Accessed through “A Short History of Bad Decisions.”There’s a particular shelf in the Library that most guests overlook. Between The Decline of Polite Society and A Short History of Bad Decisions sits a spine that doesn’t quite belong.
Pull it, and a small mechanical sigh escapes the wood. The latch clicks, the air cools, and the scent of paper gives way to oak smoke and amber.
Welcome to The Whiski Room — the estate’s worst-kept secret and its most beloved refuge. A dim, conspiratorial sanctuary where time loosens its grip and laughter gains tenure.
Here, cigars smolder lazily in cut crystal trays. Decanters catch the firelight, engraved with questions no one intends to answer. The dartboard on the far wall was stolen from a pub in Edinburgh — or so the story goes.
In the corner stands the snooker table, its legs sunk an inch into the old floorboards, as though the house itself has grown around it. No one remembers how it was brought in, and no one’s ever found a way to move it.
The windows are the real puzzle — tall, leaded panes that pour honeyed light into the room by day, yet from the gardens outside, they cannot be found. It’s as if the Whiski Room exists slightly out of step with the rest of the house, appearing only to those who’ve already crossed a line they don’t regret.
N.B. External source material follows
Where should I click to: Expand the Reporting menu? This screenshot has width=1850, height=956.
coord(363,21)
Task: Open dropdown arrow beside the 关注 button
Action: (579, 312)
But it isn’t just the whisky that draws you in; it’s the company. The clink of glass punctuating an old story retold, the shared silence of friends who don’t need to fill it, the joy of knowing the world outside can wait.
This is not a room for perfection. It’s for fellowship, for gentle ruin, for the pleasure of being gloriously human.A place to let one’s guard down, laugh too loud, and pour one more — in honor of friendship and terrible decisions worth making twice.